◆ Brief ◆
Output each entry verbatim.

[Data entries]
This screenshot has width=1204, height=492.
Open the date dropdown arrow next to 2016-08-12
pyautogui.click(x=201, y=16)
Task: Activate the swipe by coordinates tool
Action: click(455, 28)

◆ Output of the exercise ◆
This screenshot has width=1204, height=492.
Open the date dropdown arrow next to 2016-08-12
pyautogui.click(x=201, y=16)
Task: Activate the swipe by coordinates tool
Action: click(455, 28)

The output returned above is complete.